Some have asked, “So, how does it feel?” How does what feel? Oh, right. I should feel something. I think what I feel is a bit of relief that there won’t be social workers coming to our house anymore. I think I feel a bit more relaxed about discipline, letting the kids get filthy, and the condition of my house. I think the girls maybe feel a little more “mine” than they did before Monday.
But, honestly, nothing magical happened Monday morning. And I don’t mean to sound so cynical. I’m glad they’re here. I’m glad they’re ours. I’m glad our names will now be on their birth certificates. I love them, but I loved them before Monday. But a switch did not flip that all of the sudden made everything seem like a fairy tale. I wish I could tell you otherwise. This is still the hardest thing we’ve ever done so far in our lives.
There was a funny tweet recently from Jim Gaffigan. It went something along the lines of “What does having four kids feel like? Imagine you’re drowning and someone hands you two more kids. It’s kind of like that.” We still have moments where we don’t think we can or even want to do this. But it’s infinitely better than it was 10 months ago. The word “daughter” still doesn’t roll off my tongue very easily, but I remember it felt weird to call Mikey my “son” for a while after his adoption too.
So, how does it feel? Well, it pretty much still feels like we’ve got three kids who can’t wipe their own noses or bottoms. Three kids who can’t snap their own pants or put on their own socks. It pretty much feels like we work from sunup until midnight every day. It feels like God has called us to do something we don’t feel yet equipped to do.
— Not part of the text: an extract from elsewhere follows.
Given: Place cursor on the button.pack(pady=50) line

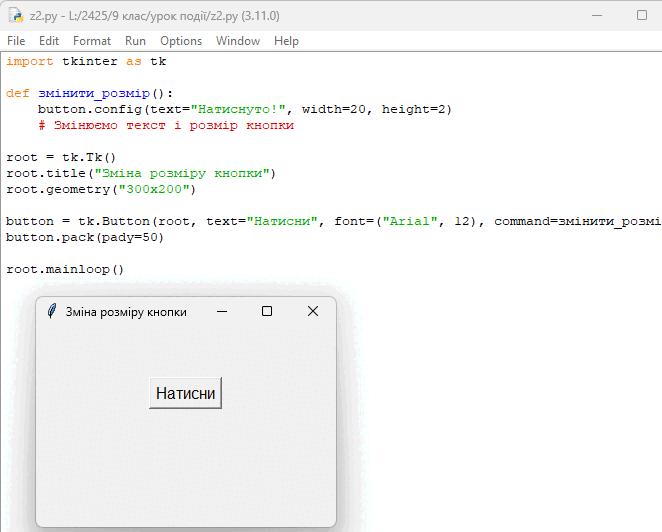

But in the midst of the hard, and it is hard, we laugh until we cry. We watch them all together and shake our heads and grin. We listen to their wacky conversations and know they are God ordained. Our four children are exactly where they are supposed to be. We have no doubt about that. And Phillip and I are doing the very difficult job that we have been called to do.
So I guess you could say that it just feels like family. And family is hard, but it’s worth it. And I guess you could say that it just feels “right.”